Stored data
....

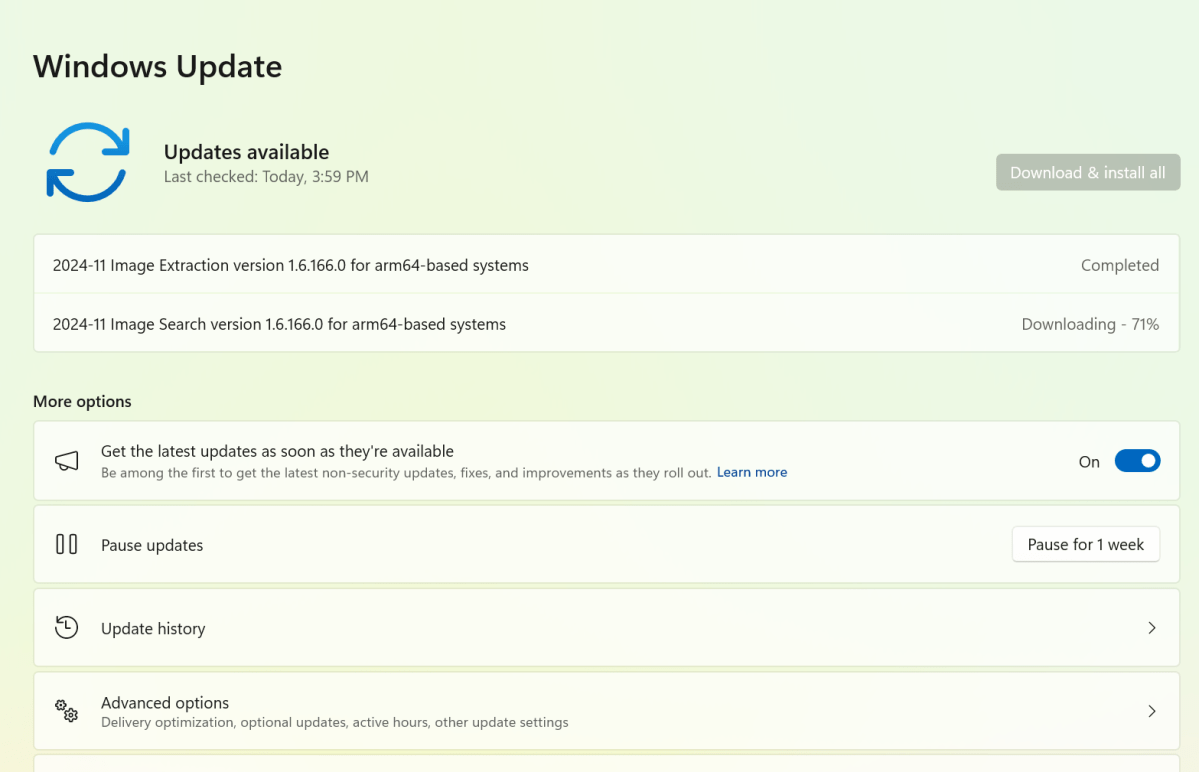Click the chevron next to Advanced options row
Viewport: 1199px width, 772px height.
pos(1151,711)
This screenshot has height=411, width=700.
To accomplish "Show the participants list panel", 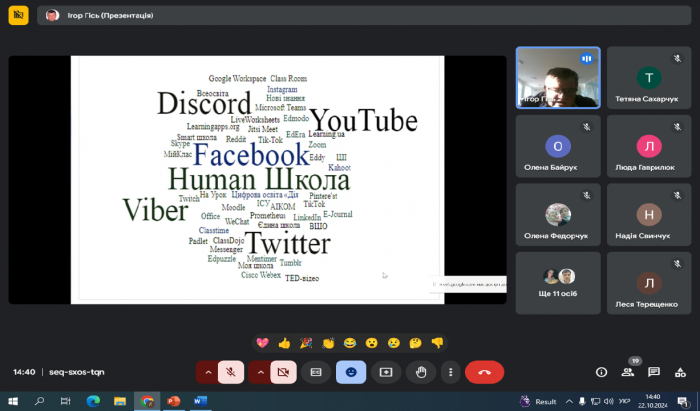I will [x=628, y=372].
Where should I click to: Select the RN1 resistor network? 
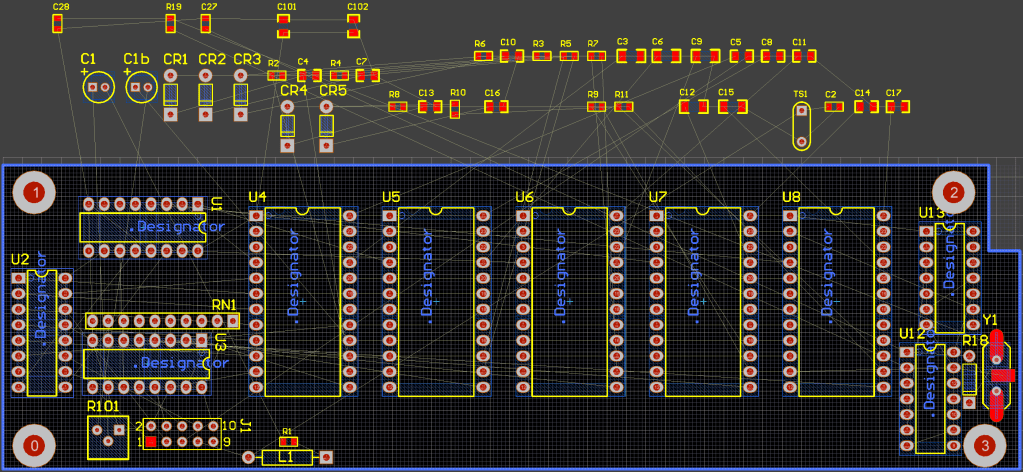click(x=163, y=321)
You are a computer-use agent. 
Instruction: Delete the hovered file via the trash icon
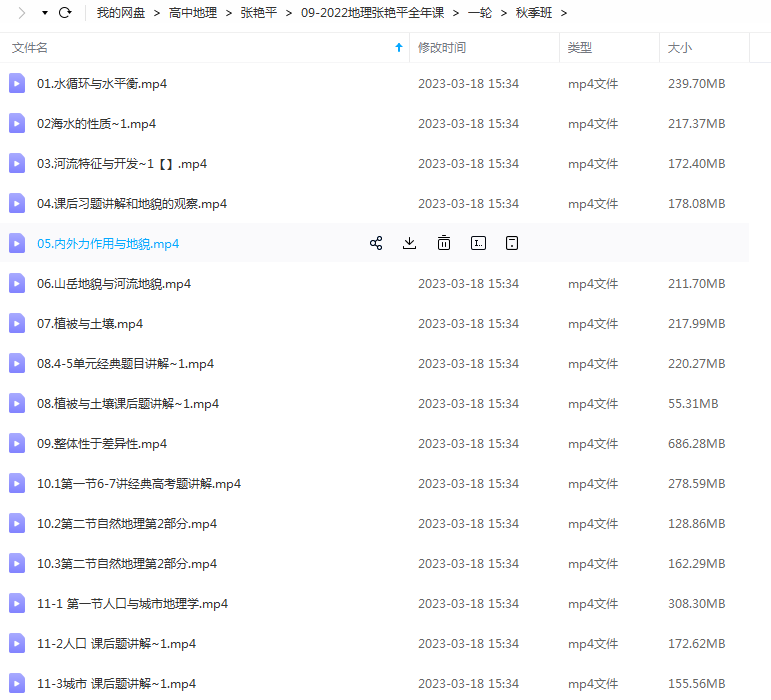(444, 243)
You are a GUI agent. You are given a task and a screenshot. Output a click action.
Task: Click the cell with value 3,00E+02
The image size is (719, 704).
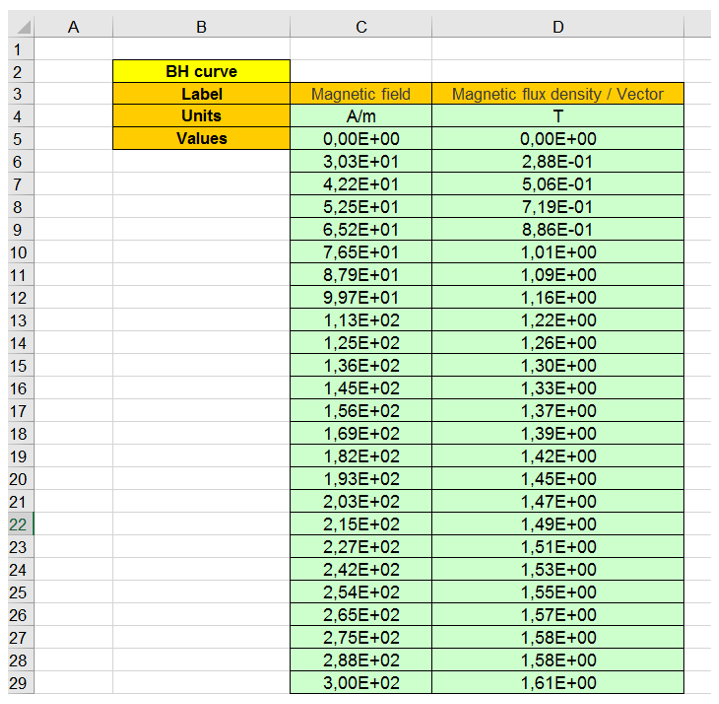tap(361, 683)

....

» **Task directions**:
Repeat exactly the lines above, from the line containing "Task: Click the cell with value 3,00E+02" through the last line of the records, inclusive; omit any pictures.

» **Exercise output**:
Task: Click the cell with value 3,00E+02
The image size is (719, 704).
tap(361, 683)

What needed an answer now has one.